If the vast majority of your data is already in the Cloud, and you use Cloud based applications extensively, then the fact that Domo is a Cloud BI solution may not be a drawback. But, if most of your data is on-premise, copying it to Domo’s Cloud is a process you probably want to avoid. A non-Cloud BI solution would likely serve your needs better.

Cost Prohibitive for Most Businesses

Domo is notoriously secretive about their pricing, but from what their potential customers have told us, Domo isn’t interested in deals that are less than $50,000. From what we know, Domo is charging $25,000 minimum to start with their software and then $3,000 per user, per year after that. {Update Feb 2016: We’ve been told this has reduced to $1500 per year once you’ve hit their minimums} {Update April 2016: They released a public price page, learn more about it here) Moreover, to get started with Domo, they require customers use their professional services to install the software that migrates on-premise data to Domo’s Cloud. We’re told the cost of professional services starts in the range of $25,000.
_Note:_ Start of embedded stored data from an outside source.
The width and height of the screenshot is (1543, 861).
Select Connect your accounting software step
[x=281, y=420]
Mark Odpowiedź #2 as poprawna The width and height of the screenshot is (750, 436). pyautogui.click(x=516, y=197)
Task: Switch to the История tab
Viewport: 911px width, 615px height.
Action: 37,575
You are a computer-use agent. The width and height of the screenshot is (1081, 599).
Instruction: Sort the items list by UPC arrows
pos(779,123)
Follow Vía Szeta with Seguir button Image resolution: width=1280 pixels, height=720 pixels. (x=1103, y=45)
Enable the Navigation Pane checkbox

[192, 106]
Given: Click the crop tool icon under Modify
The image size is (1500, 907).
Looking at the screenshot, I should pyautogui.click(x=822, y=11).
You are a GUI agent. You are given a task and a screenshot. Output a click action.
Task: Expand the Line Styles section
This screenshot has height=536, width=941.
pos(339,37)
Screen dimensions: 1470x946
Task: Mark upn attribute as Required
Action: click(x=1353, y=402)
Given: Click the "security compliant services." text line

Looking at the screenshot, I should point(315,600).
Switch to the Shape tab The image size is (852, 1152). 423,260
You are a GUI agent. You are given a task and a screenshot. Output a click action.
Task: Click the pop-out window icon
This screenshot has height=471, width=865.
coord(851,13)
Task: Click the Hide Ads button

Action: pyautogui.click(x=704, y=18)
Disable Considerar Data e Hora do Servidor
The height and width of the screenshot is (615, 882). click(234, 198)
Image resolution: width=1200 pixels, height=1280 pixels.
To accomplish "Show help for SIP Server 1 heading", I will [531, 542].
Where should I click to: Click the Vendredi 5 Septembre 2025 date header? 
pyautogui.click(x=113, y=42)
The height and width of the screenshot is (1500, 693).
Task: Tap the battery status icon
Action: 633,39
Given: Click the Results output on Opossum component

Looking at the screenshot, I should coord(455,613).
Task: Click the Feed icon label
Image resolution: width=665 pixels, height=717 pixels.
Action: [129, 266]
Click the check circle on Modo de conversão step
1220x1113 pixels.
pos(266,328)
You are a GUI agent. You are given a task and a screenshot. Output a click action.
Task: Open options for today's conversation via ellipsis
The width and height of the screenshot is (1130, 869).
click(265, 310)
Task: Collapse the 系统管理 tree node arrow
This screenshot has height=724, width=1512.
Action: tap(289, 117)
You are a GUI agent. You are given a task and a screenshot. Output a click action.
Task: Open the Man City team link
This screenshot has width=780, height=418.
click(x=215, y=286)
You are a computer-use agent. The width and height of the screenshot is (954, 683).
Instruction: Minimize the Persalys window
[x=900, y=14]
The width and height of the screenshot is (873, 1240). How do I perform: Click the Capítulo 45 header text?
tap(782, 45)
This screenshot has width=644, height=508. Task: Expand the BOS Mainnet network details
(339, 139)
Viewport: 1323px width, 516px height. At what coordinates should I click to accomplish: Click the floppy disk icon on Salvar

Domo may be price aligned with some big name Cloud BI solutions like Salesforce Wave and GoodData, but it’s much more expensive than solutions like Looker, Chartio, and Klipfolio. In fact, there are a handful of robust Cloud BI tools that deliver more features for less cost than Domo currently does.

No Ad-Hoc Reporting

Domo delivers dynamic dashboard presentations, but it doesn’t allow the user to do ad-hoc reporting. There’s no ability for the business user to create new data queries on the stored on-premise or cloud data to do their own data discovery. Your data is copied into the Domo database and preprogrammed or developer programmed widgets deliver appealing, large view metrics, but if you want to dig into the details, you’re out of luck. It’s a case of “what you get, is what you get.” There’s a chance Domo will give users ad-hoc reporting capabilities in the future, but right now it doesn’t.

Difficult to Extract Data

We’ve read a multitude of Domo reviews and discovered a number of Domo users say it’s hard to extract data from Domo. Again, Domo provides beautiful dashboard presentations, but if you want to extract that data from the Cloud, do your own analysis of it, save it as a file, send it as email it, etc., you could have a difficult time doing so.

High-Pressure Sales

As we mentioned, one of Domo’s pros is that they’re willing to spend a pretty penny to court prospective clients; but in return, they push hard for a signed contract. Once you’re in Domo’s crosshairs, you can count on hearing from them often. As a $613.7 million venture capitalist funded company, Domo’s investors expect the company to pull in high dollar contracts- so its sales reps are aggressive and also known to be rigid with regard to contract negotiation.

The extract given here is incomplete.